Antoine FORISSIER (Firminy 1922 - Rome 1996) Antoine a une place particulière dans mon coeur. Il est le premier a avoir cru en moi. Je garde précieusement les lettres d'encouragement qu'il m'écrivait, ainsi que les beaux souvenirs de nos rencontres et de nos discussions qui s'envolaient en tous sens. En 1988, il m'offrit ce beau texte :


    J'avais vu le tableau à fond noir il y a deux ans. Il m'avait d'autant plus intéressé que j'étais loin d'attendre de Béatrice une production de ce genre. Il m'apparait maintenant comme le premier d'une série où s'est affirmé davantage son tempérament d'artiste.

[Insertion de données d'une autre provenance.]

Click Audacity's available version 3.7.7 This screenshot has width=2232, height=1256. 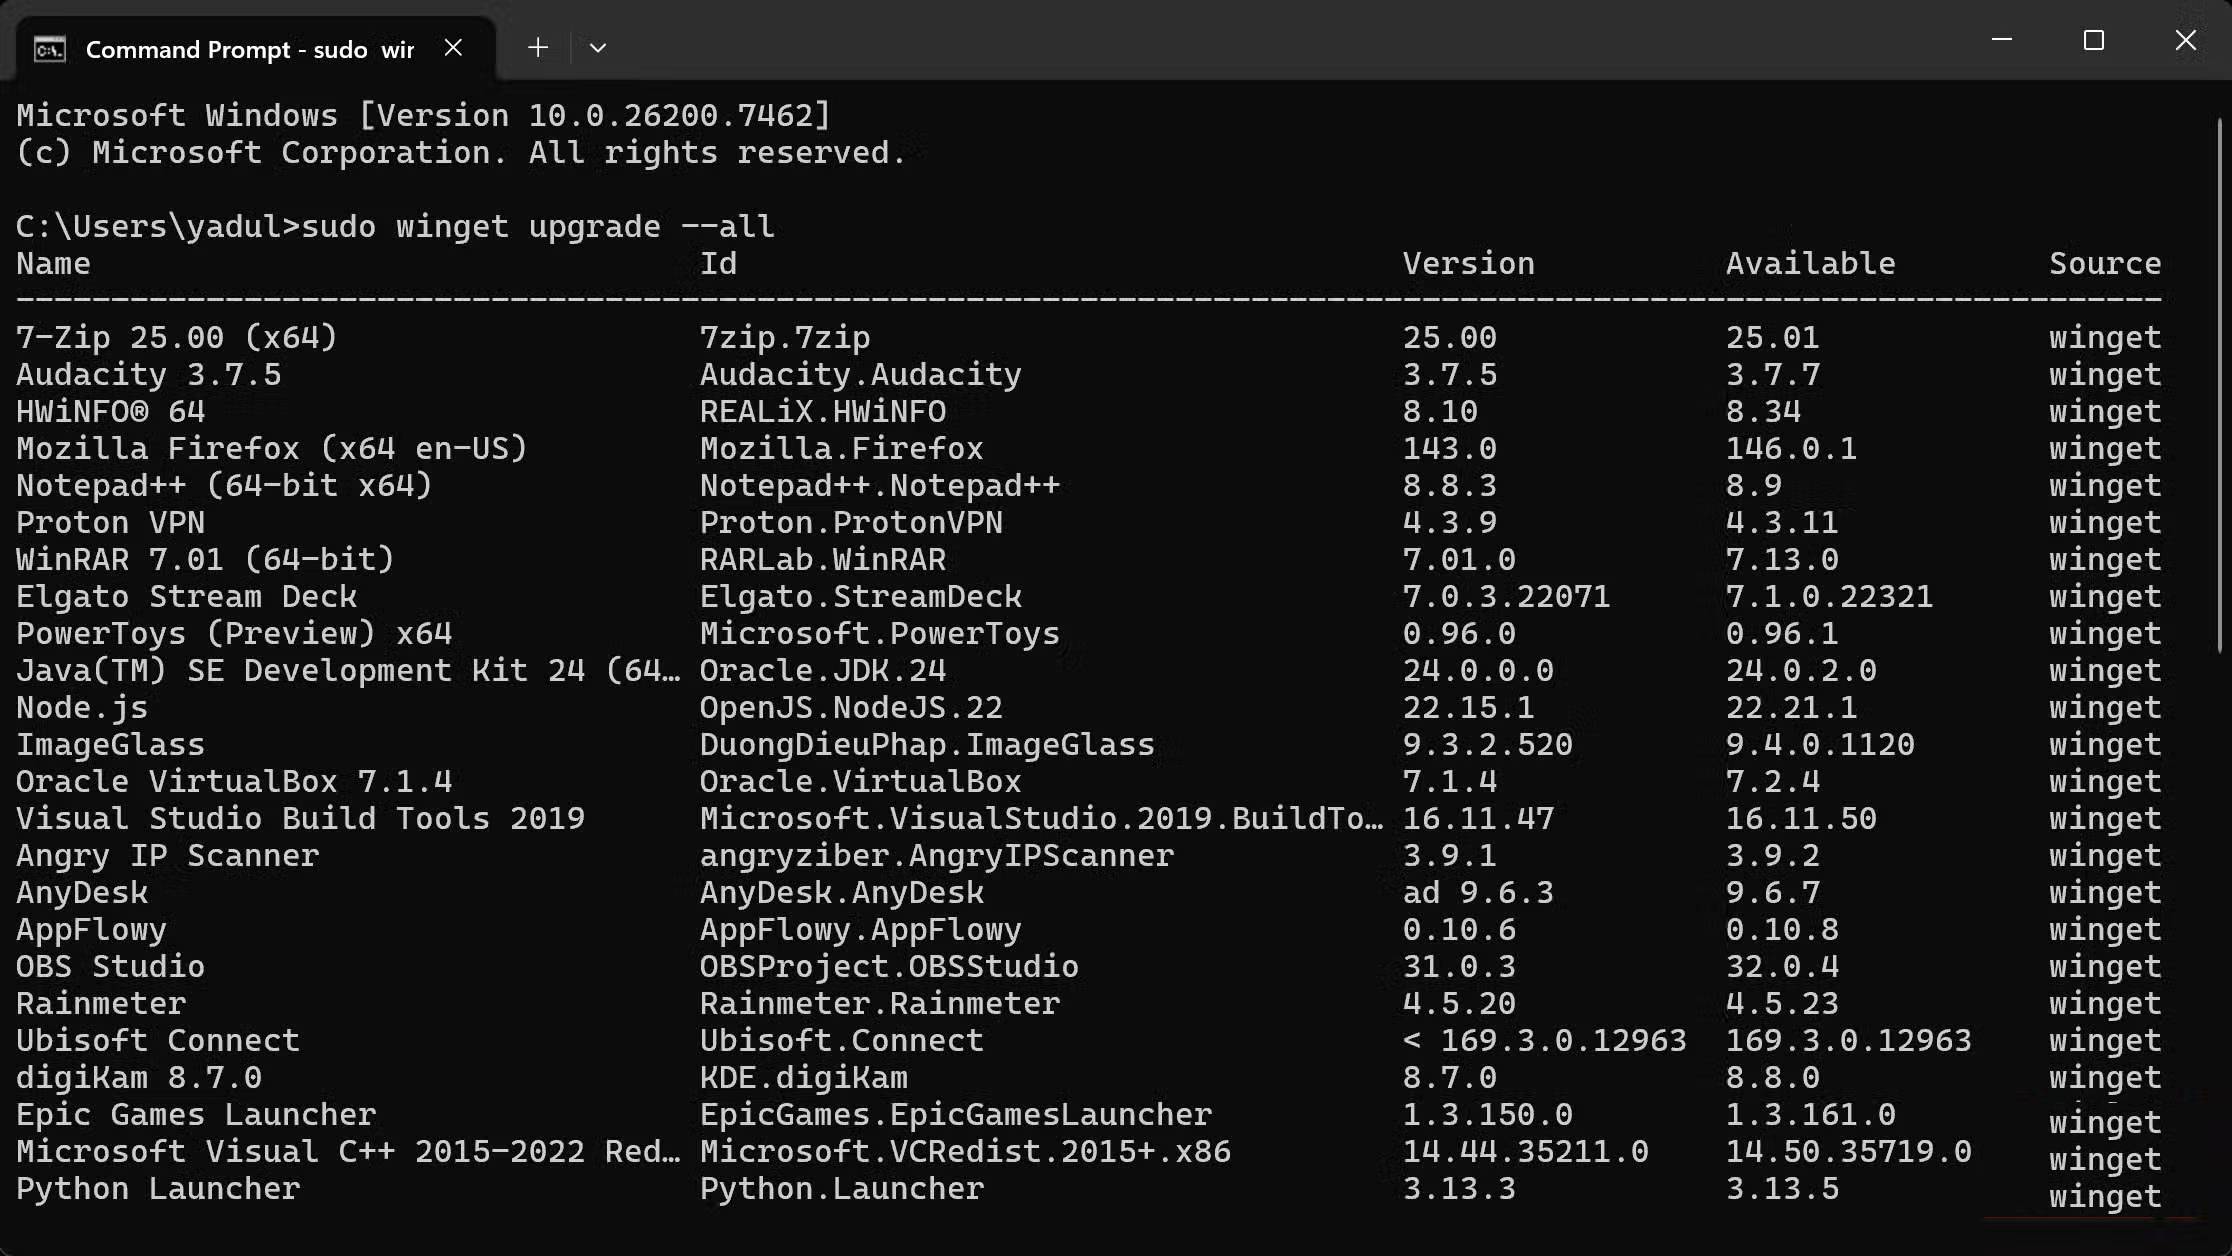tap(1772, 375)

    Je me souviens du commentaire synthétique que je lui avais proposé: "Eh! bien, la vie n'est pas facile, mais il semble qu'on ne désespère pas !"
Je ne savais pas quels étaient ses démêlés personnels avec l'existence, mais ce que j'avais sous les yeux faisait penser aux premiers Van Gogh et aux derniers Goya. Le noir s'étalait avec violence, non pas une tache immense qui eût tout recouvert (Béatrice ne donne pas dans ces facilités), mais une profusion de coups de traits, d'à-plats, jetés en cinq vagues successives, avec les complicités que vous imaginez du côté du gris-bleu et du gris-vert.

L'oeil en quête de figuratif qui interrogeait ce noir et ces gris croyait y reconnaître les couleurs de la mer, des môles, des digues et des terres quand on regarde un port à contre-couchant, une demi-heure après le coucher du soleil. En tout cas, si ce souvenir existait, il n'avait pas résisté à la dévastation: la poésie des ports était résolument écartée.

    Mais il y avait trois réalités très humbles qui échappaient aux ravages. Quelques taches jaunes ne voulaient pas qu'on les confonde obligatoirement avec l'oxydation du gris-bleu et du gris-vert. La purée de pois qui servait de ciel au tableau semblait rêver d'une éclaircie sur le côté droit. Et surtout, sous les griffes noires, il subsistait cette mer de gris pâle qui paraissait vivre d'une vie personnelle, humblement peut-être, discrètement, mais avec décision, persévérance, comme une sécurité de qui se sent plus fort que la nuit qui l'entoure. Ce battement de vie, souligné par certaines veinules qui apparaissaient déjà, devait en fin de compte être le vainqueur et animer les toiles qui allaient suivre et se rencontrer dans les expositions.